The enemy had been firing rocket-propelled grenades at vehicles from the high side of the pass for several days. My platoon was to ascend the ridge and chase off or destroy the enemy.

At dawn we followed a rocky stream bed up the forward edge of the ridge through low brush and boulders. About half of the climb was on hands and knees. Eight hours later the slope suddenly leveled off. We had arrived, exhausted, at the military crest of the ridge and could look East over the ocean 3,800 ft. below. One trooper reported that he could see Los Angeles.

The high point of the ridge was marked on the map as 1192 meters tall, which gave it its name. It was an eerie place: huge gray boulders between which leafless trees arose. There was no vegetation, not even moss.

We left one squad, Alpha, at the crest and continued along the ridge with the other two. When dense clouds moved in, the trees became ghostly apparitions, like skeletal hands reaching for the sky. The hush of the fog, broken only by the moaning of the wind in the bare branches, imposed an apprehensive silence on us.
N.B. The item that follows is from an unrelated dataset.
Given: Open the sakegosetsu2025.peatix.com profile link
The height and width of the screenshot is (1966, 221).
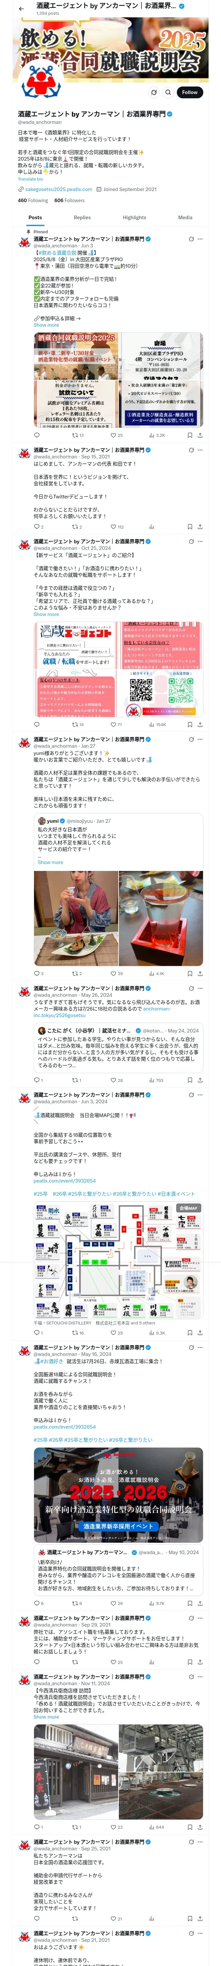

The Platoon Sergeant and I stopped with Bravo squad a hundred meters further while Charlie squad continued ahead. We set in for a damp, windy, very cold night. Some time after midnight there was a loud boom and flash in the fog from the direction of Alpha’s position. I crawled through the inky darkness until I could see the glow of the dials on a radio. The Platoon Sergeant was already trying to get a response from the Alpha squad leader. After a frustratingly long delay, he called back to report that three of his men had found an old Chinese mine and apparently decided to heat their C-rations with the plastic explosive inside, despite the “no fires” order. But they set off the blasting cap while trying to pry it open. One Marine was killed instantly, badly mangled, and the two others were bleeding fast.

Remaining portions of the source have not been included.